_TEXT SECTION_
Common ragweed is an annual plant native to parts of the United States and southern Canada. It's an invasive species that has spread to Europe. An important agricultural weed, this plant is particularly well-adapted to living at roadsides, and there are several theories why.
Its rapid expansion in Europe can't be explained by its natural dispersal rate, which is limited to distances of around 1 meter. Rather, there are other factors in play, human-mediated, that support its invasion success -- along roads, for example, it spreads mainly thanks to agricultural machineries, soil movements, roadside maintenance and road traffic.
Studying common ragweed's distribution patterns is important, because its allergenic pollen affects human health, mainly in southeast Central Europe, Italy and France. Finding out where it thrives, and why, can help with the management and control of its populations.
This is why scientists Andreas Lemke, Sascha Buchholz, Ingo Kowarik and Moritz von der Lippe of the Technical University of Berlin and Uwe Starfinger of the Julius Kühn Institute set out to explore the drivers of roadside invasions by common ragweed. Mapping 300 km of roadsides in a known ragweed hotspot in Germany's state of Brandenburg, they recorded plant densities at roadsides along different types of road corridors and subject to different intensities of traffic over a period of five years. They then explored the effect of traffic density and habitat type, and their interactions, on the dynamics of these populations. Their research is published in the open-access, peer-reviewed journal NeoBiota.
Surprisingly, high-traffic road cells displayed a consistently high population growth rate even in shaded and less disturbed road sections -- meaning that shading alone would not be enough to control ragweed invasions in these sections. Population growth proceeded even on roadsides with less suitable habitat conditions -- but only along high-traffic roads, and declined with reduced traffic intensity. This indicates that seed dispersal by vehicles and by road maintenance can compensate, at least partly, for less favorable habitat conditions. Disturbed low-traffic road cells showed constantly high population growth, highlighting the importance of disturbance events in road corridors as a driver for common ragweed invasions.
These findings have practical implications for habitat and population management of ragweed invasions along road networks. Reducing the established roadside populations and their seed bank in critical parts of the road network, introducing an adjusted mowing regime and establishing a dense vegetation layer can locally weaken, suppress or eradicate roadside ragweed populations.

_LISTED RECORDS_

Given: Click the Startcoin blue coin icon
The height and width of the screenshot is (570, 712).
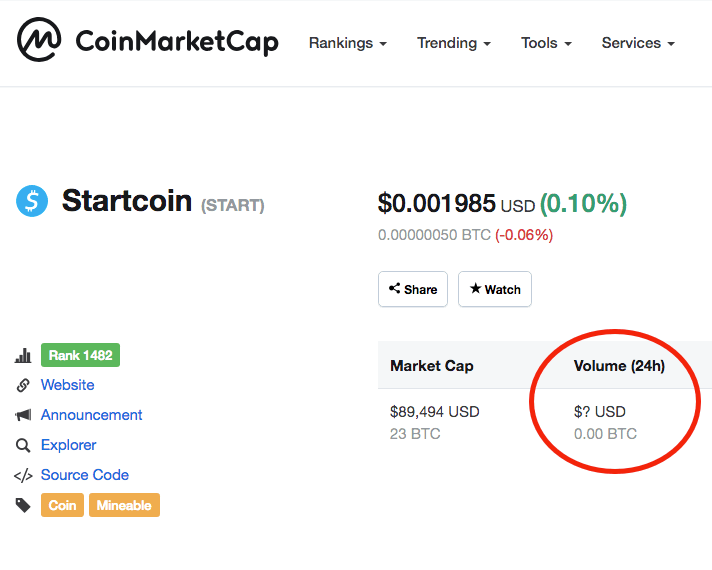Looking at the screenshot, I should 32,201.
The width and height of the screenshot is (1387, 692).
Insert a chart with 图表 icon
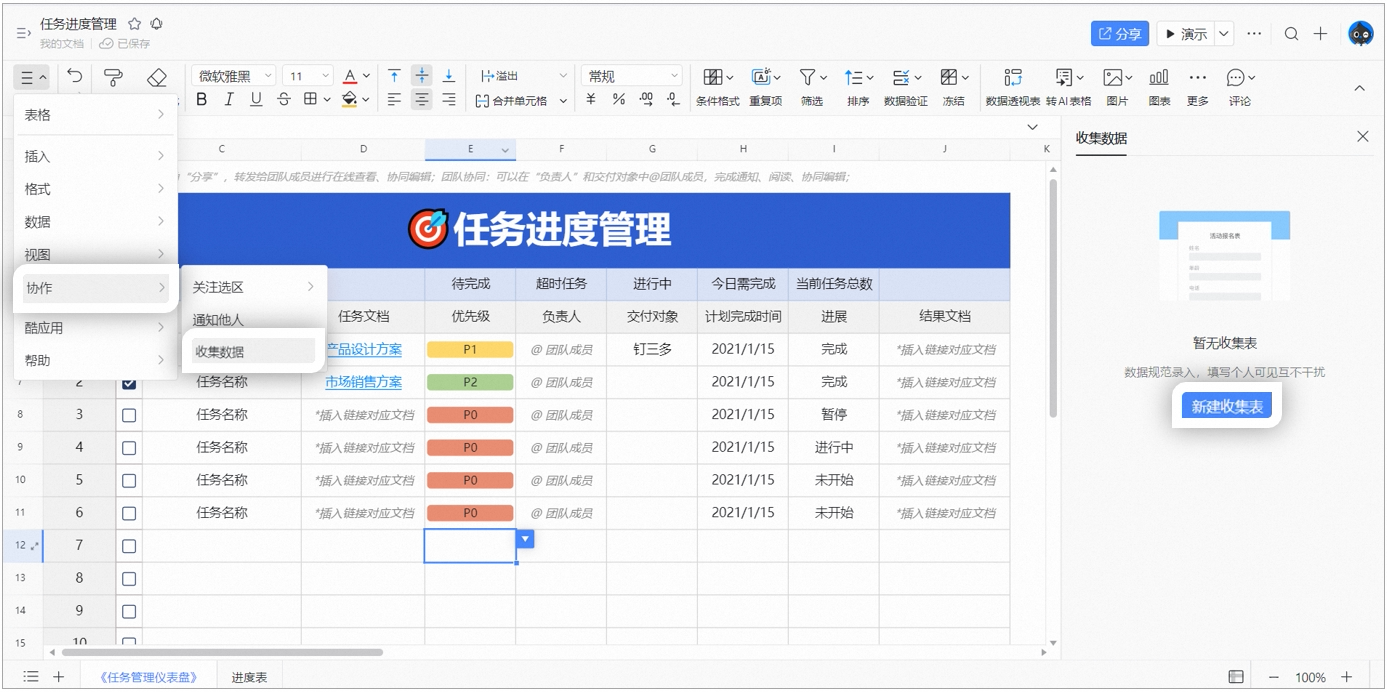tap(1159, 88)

_BRIEF A_
Answer these questions using the text on common ragweed:
(i) Over roughly what distance is the plant's natural dispersal limited?
(ii) How many kilometers of roadsides did the researchers map?
(iii) In which journal was the research published?
_BRIEF B_
Extract the passage of the text on common ragweed starting at "Surprisingly, high-traffic road" and ending at "common ragweed invasions.".

_WRITTEN SOLUTION A_
(i) Around 1 meter.
(ii) 300 km.
(iii) NeoBiota.

_WRITTEN SOLUTION B_
Surprisingly, high-traffic road cells displayed a consistently high population growth rate even in shaded and less disturbed road sections -- meaning that shading alone would not be enough to control ragweed invasions in these sections. Population growth proceeded even on roadsides with less suitable habitat conditions -- but only along high-traffic roads, and declined with reduced traffic intensity. This indicates that seed dispersal by vehicles and by road maintenance can compensate, at least partly, for less favorable habitat conditions. Disturbed low-traffic road cells showed constantly high population growth, highlighting the importance of disturbance events in road corridors as a driver for common ragweed invasions.